TASKS –
- 1) Rewrite the artist's statement from "A question my" up to and including "oil on board.", swapping every "identity" for "sense of self".
- 2) Do these statements agree with the artist's statement? Answer yes or no for each and quote the deciding words: (a) The writer's father served in the Army. (b) The writer says the past matters more than the present. (c) The writer calls the statement overly political.

PASSAGE TO READ –
|---|

A question my work asks is, "Who are we with or without access to historical documents, cultural products or personal photos?" I believe that they influence who we think we are. They are prescriptive yet candid. To some people identity is more grounded in the concrete moment or the "Now", and they have no desire to recover past historical data or cultural history. I am ambivalent, in that the present is what matters most to me, but am irresistibly drawn to understanding my origins in order to experience the "Aha!" that leads me to a better understanding of my identity. I am not resisting; I am taking the position of the one who brings things forward, but with the knowledge that being occupied with the past has the potential to deny the "Now".

Figure 36 Shāna Carlan-Riddell, Consuming Culture (detail), 2004, photomechanical screen printing and oil on board.

There are gender issues reflected in the fragments of the domestic that make up the world in my paintings. My perspective is definitely implicated as feminine in that the viewpoint is that of a young girl experiencing, and an adult woman remembering. For instance, in Consuming Culture (Figure 35) I have used patterns from the American dollar bill and Betty Crocker cookbook covers. This combination speaks of the men that designed household products for the consumption of women in the 1950s and '60s. By examining the paradigms that were dominant in the culture of my early childhood, I have clarified another layer in my narrative and my identity.

Figure 37 The artist as a Girl Scout.

Another aspect of my cultural framework was the United States military, as my father was in the Army. Moving frequently enforced a miniaturisation of my belongings. I have a fascination with small things and how memory can be compressed; how one small toy can carry years of memory, not unlike the family album. I am particularly fascinated by my choice to be a Girl Scout (Figure 36), a badge collector, not unlike like my Dad who was off fighting in Vietnam, gathering medals for heroic deeds. In my paintings, there are many small personal items that are artefacts of these experiences. These are signifiers of some of the ideas either my parents or I bought as a consumer of culture in the 1960s and '70s. There is nothing sinister or overly political in my statement; it is the perspective of a young person living in innocence of those issues, and an adult who is now conscious of them via reflection. My position is that of the micro-narrative, the person within them, a child's-eye vision, and I don't moralise at all. I was just there, not judging.

|---|

INFORMATION SHOWN –
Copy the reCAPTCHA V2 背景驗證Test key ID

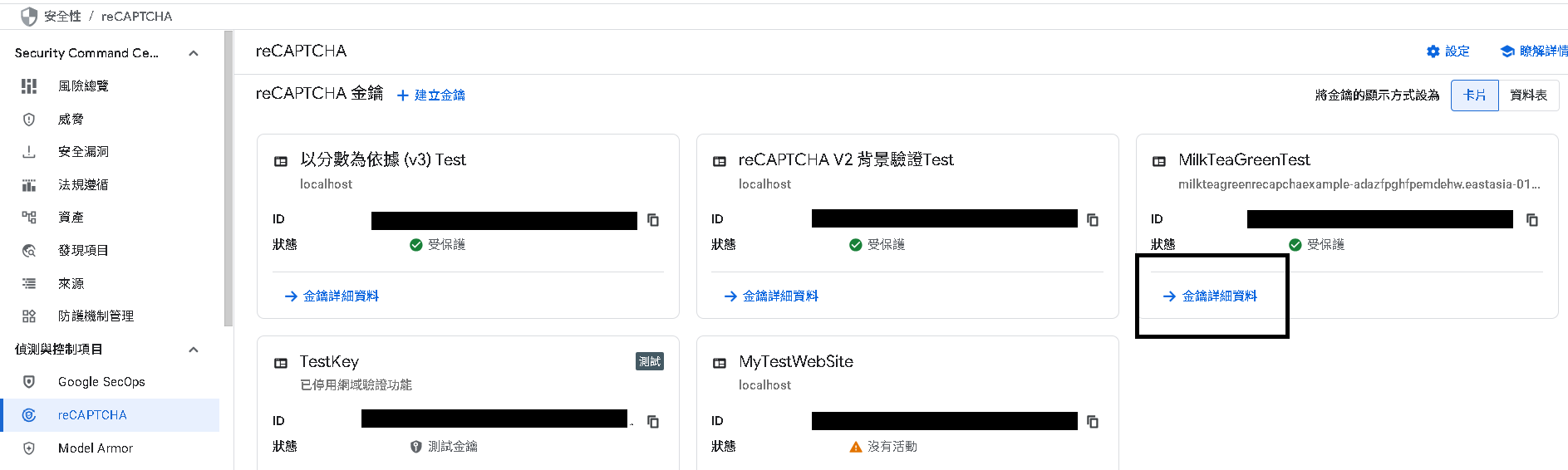(x=1093, y=220)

|---|

SOLUTIONS TO THE EXERCISE –
- 1)
A question my work asks is, "Who are we with or without access to historical documents, cultural products or personal photos?" I believe that they influence who we think we are. They are prescriptive yet candid. To some people sense of self is more grounded in the concrete moment or the "Now", and they have no desire to recover past historical data or cultural history. I am ambivalent, in that the present is what matters most to me, but am irresistibly drawn to understanding my origins in order to experience the "Aha!" that leads me to a better understanding of my sense of self. I am not resisting; I am taking the position of the one who brings things forward, but with the knowledge that being occupied with the past has the potential to deny the "Now".

Figure 36 Shāna Carlan-Riddell, Consuming Culture (detail), 2004, photomechanical screen printing and oil on board.

- 2)
(a) Yes: "my father was in the Army."
(b) No: "the present is what matters most to me."
(c) No: "There is nothing sinister or overly political in my statement."